Cependant, le commerçant était peut-être arrivé un peu plus tôt que ce qu’il avait prévu. Il se mura alors dans l’habitacle qui conservait ses biens pour profiter des dernières heures de calme avant que la cité portuaire ne finisse par s’éveiller. Il retroussa ses manches, s’asseyant sur un tas de caisses, puis se plongea dans l’interminable succession de chiffres de son inventaire pour s’occuper jusqu’à l’arrivée de l’aventurier.
Enfin, lorsque quelques coups furent frappés contre le bois de son véhicule, Ombra sortit la tête de la bâche en cuir, son délicat visage s’illuminant d’un sourire chaud. Il descendit de sa charrette, pour s’approcher de l’aventurier, lui offrant sa main en guise de salutations.
“Vous être monsieur Alkh’eir. Enchanté, je suis Ombra Solaris, votre commanditaire, commença-t-il de sa voix douce. Je suis ravi de pouvoir faire le chemin à vos côtés et rassuré, j’ai entendu dire que les créatures du coin se montraient assez agressives en ce moment.”
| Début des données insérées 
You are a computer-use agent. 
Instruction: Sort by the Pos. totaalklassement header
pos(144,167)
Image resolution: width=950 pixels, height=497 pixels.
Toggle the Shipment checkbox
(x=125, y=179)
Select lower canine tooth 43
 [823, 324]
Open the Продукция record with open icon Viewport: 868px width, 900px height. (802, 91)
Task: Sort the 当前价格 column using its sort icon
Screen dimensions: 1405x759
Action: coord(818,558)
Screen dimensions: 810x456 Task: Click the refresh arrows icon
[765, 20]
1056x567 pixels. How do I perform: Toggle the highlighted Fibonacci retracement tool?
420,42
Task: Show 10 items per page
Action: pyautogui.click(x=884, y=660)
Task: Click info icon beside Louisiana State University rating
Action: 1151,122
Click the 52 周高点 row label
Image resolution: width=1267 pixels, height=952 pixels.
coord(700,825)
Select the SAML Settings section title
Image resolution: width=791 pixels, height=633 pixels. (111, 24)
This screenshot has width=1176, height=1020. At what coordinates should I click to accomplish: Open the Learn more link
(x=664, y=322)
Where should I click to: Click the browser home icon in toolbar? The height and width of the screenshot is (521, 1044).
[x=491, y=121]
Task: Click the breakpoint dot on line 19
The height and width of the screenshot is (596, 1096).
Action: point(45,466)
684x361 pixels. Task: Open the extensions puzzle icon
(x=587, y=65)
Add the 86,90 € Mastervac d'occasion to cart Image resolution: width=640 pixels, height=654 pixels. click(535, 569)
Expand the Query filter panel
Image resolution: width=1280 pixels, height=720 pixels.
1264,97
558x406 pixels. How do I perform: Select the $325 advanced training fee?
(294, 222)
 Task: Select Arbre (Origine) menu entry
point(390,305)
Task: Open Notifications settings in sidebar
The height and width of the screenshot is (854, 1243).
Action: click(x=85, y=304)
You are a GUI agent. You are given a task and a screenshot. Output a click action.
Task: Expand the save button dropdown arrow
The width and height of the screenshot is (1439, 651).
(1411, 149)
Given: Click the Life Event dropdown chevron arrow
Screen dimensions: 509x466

Ses affaires étaient tout aussi maigres qu’à l’aller. Pressé par la nouvelle que cet imbécile de Fauve lui avait tendu sur un plateau d’argent, il avait pris un sac, ses armes et à peine de quoi manger et s’était enfui le plus vite possible pour rejoindre son cadet. Maintenant que l’orage était passé, il ne se retrouvait plus qu’avec un sac presque vide, quelques vêtements qu’il avait tenté de nettoyer. Il s’était donc senti obligé de faire quelques courses avant son départ. Viande séchée, pain, avoine avaient rapidement trouvé une place dans son sac vide. Il avait également réglé sa dette aux écuries, expliquant que le cheval qu’il avait emprunté ne lui serait plus d’aucune utilité et puis, à la faveur de l’aube grandissante, il avait remonté les rues finement carrelé pour rejoindre le point de rendez-vous à l’entrée de la ville.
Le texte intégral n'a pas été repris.